Autumn is burning the leaves deep shades of red and brown here in London and the temperature is tumbling down to the winter freeze. The temptation is to drag an extra duvet onto the bed, crank the heating and hibernate for the next five months; eating nothing but baked potatoes, soup and nuclear level curries.
But why should the good times stop when winter’s icy chill descends? We’re lucky to live close to the River Thames and within walking distance of the Southbank Centre, a hub of culture by the water as there’s always something going on. This time it was the Autumn Cheese and Wine Festival, a great excuse to throw on a few layers and get out of the house.
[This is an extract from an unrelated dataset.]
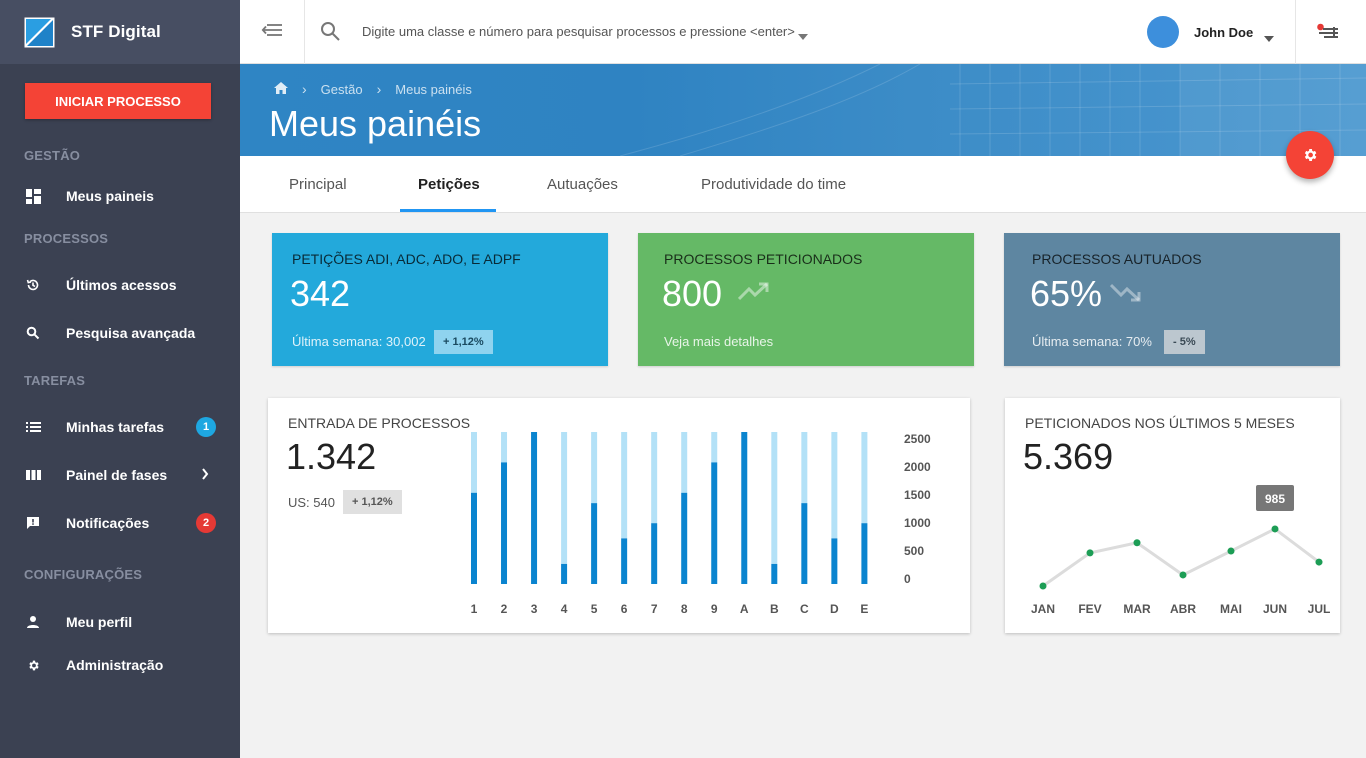 The image size is (1366, 758). I want to click on breadcrumb: › Gestão › Meus painéis, so click(373, 89).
There were over fifty stalls at the Cheese and Wine Festival, selling wine of every variety, cheese of every aroma and many food options to satisfy even the most finicky eater. We started cheap with a few glasses of Uruguayan wine – Pinot Noir for me and a Sauvignon Blanc for Carmen. We used these tipples to complement the nibbles of cheese we tried at a few different stalls – delicious.
Our favourite was a post selling giant wheels of Comté, a hard French cheese also known as Gruyere. It’s nearly fifty percent fat, so you know it’s good! We bought a hunk to eat at home later and then moved on down the outpost run by Auswine Online, a company that imports the good stuff from down under. Being proud West Australians, we ordered a glass of Shiraz-Viognier from the Denmark region and a Cabernet Sauvignon from Margaret River, where we had our honeymoon. Prices per glass were a bit steep at £6 but well worth it.
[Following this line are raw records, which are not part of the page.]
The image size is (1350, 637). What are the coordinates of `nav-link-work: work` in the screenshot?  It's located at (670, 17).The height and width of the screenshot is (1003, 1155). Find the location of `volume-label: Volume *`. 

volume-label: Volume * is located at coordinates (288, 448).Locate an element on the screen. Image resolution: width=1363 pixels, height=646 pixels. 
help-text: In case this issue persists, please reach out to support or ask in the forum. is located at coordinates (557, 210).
We paired these with cake, as you do, from a stall selling gluten free baked treats. I had a slice of parsnip and carrot cake smeared with salted caramel while Carmen went for a beetroot and chocolate brownie. At least we had some vegetables!
The festival was buzzing with people trying new things, laughing at the hideous taste of a mouldy cheese before being blown away by the awesomeness of another. I sampled my favourite thing, chutney, and with Carmen’s help chose three of the best from an unusual collection of the stuff being promoted by a father and son team.
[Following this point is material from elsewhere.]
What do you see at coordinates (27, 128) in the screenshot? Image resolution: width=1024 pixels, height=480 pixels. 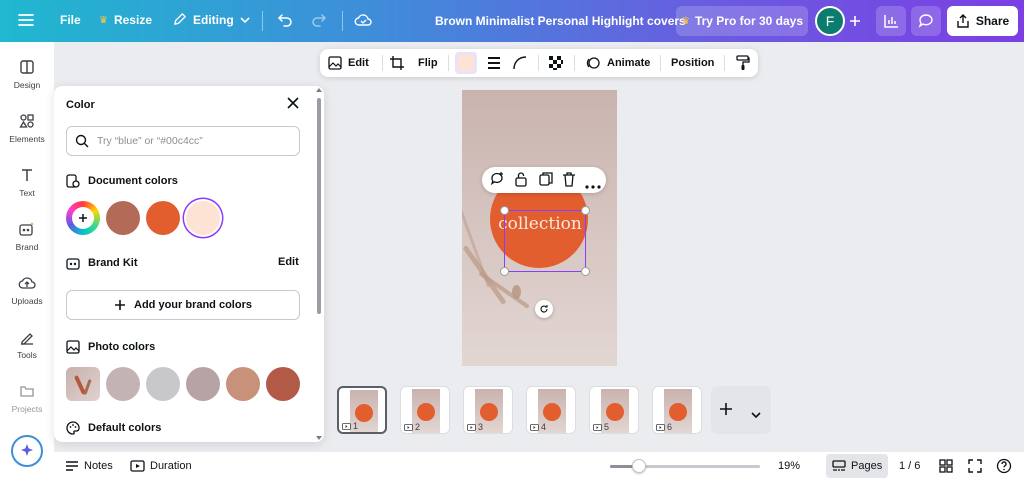 I see `rail-item-elements: Elements` at bounding box center [27, 128]. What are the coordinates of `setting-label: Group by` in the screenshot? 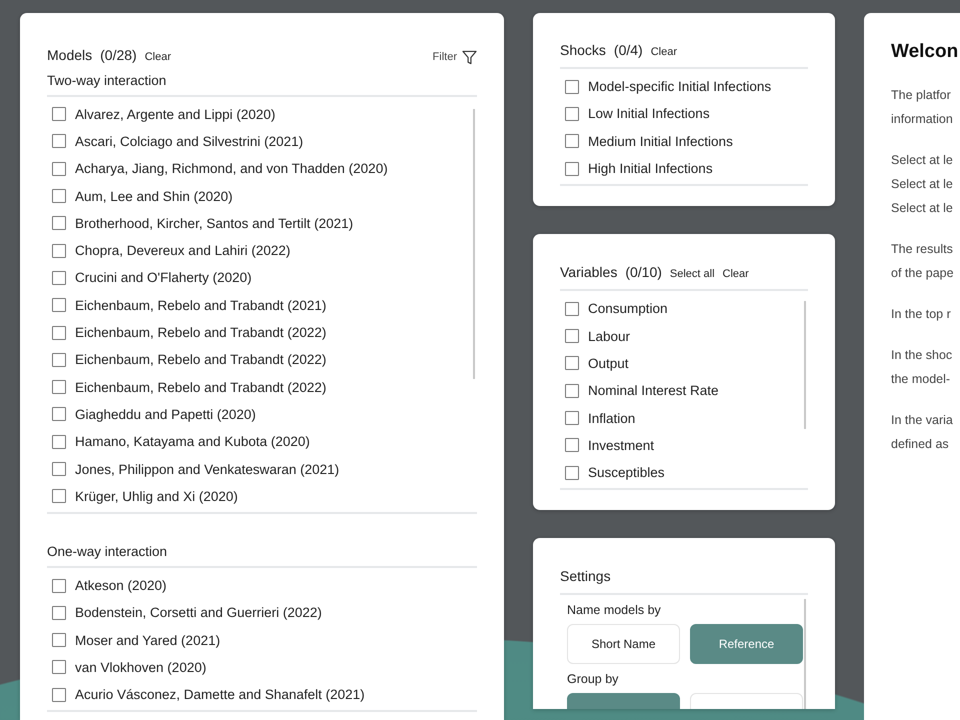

Still feeling a bit peckish we steered through the crowds to get to a stall selling racoulette, a sinfully indulgent mix of potatoes, salami, gherkins and melted cheese. Carmen told me that when she was living in France she used to eat it after a long day of skiing. Her and her French family would sit around a table and all melt their own cheese, which they’d pour over their bread and cold meats. At the festival, we paired our racoulette dish with a couple of glasses of French wine. I had a bold red Côtes du Rhône while Carmen chose a peppery Pinot.
By the time we ploughed through the racoulette it was getting late so we decided to walk home in a futile attempt at burning off all the calories we’d just injected. As we strolled along, the sun set over the Houses of Parliament, and we watched Big Ben toll half past six with a belly full of wine and cheese I thought maybe winter wouldn’t be so bad after all.